_ABOUT THIS EXERCISE_
Could each entry below be written out exactly, with every picture dropped?

# # # # # # #

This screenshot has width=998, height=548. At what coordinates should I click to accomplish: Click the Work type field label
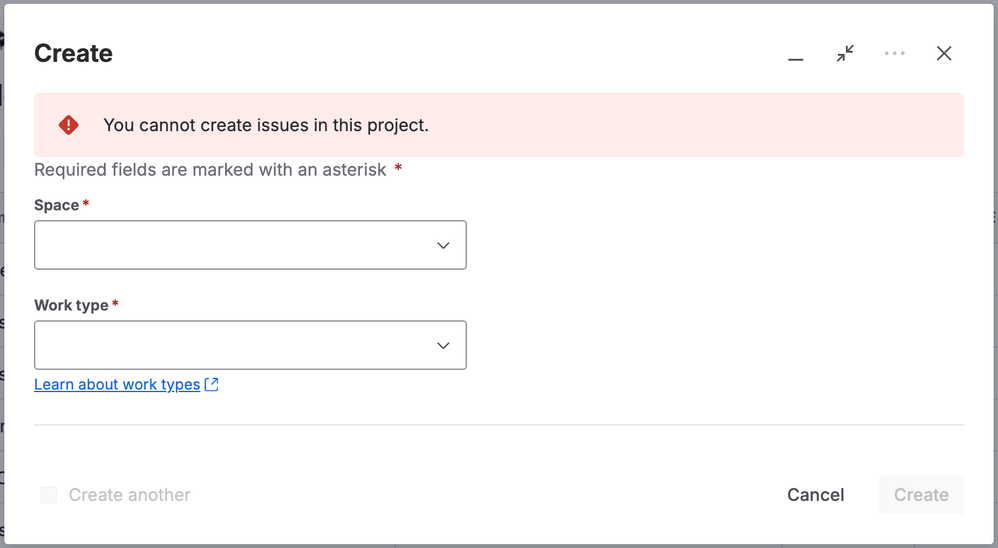pyautogui.click(x=71, y=305)
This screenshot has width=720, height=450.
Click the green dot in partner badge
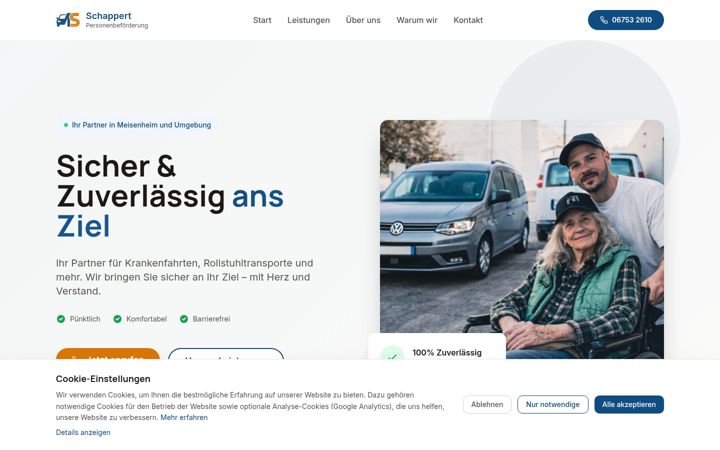(x=66, y=125)
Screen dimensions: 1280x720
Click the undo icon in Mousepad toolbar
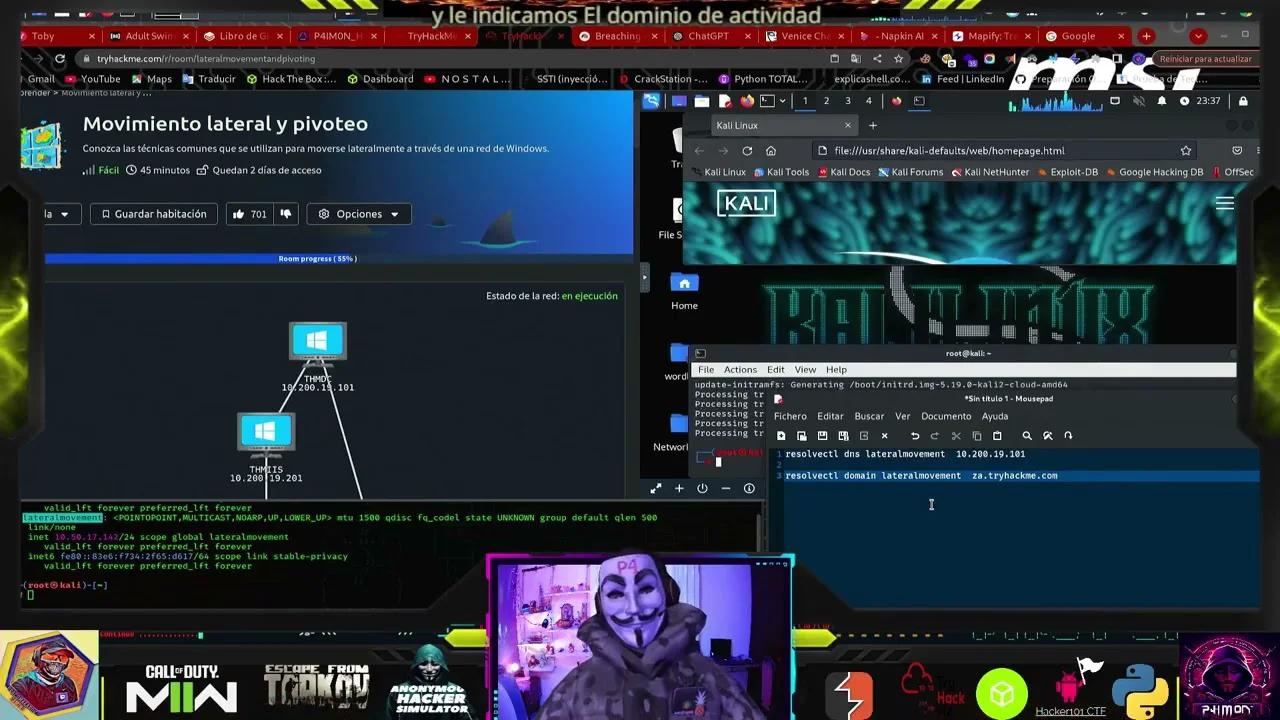[x=914, y=436]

# # # # # # #

_TASK SOLUTION_
This screenshot has width=998, height=548. At what coordinates should I click to accomplish: Click the Work type field label
pyautogui.click(x=71, y=305)
This screenshot has width=720, height=450.
Click the green dot in partner badge
(x=66, y=125)
Screen dimensions: 1280x720
Click the undo icon in Mousepad toolbar
[x=914, y=436]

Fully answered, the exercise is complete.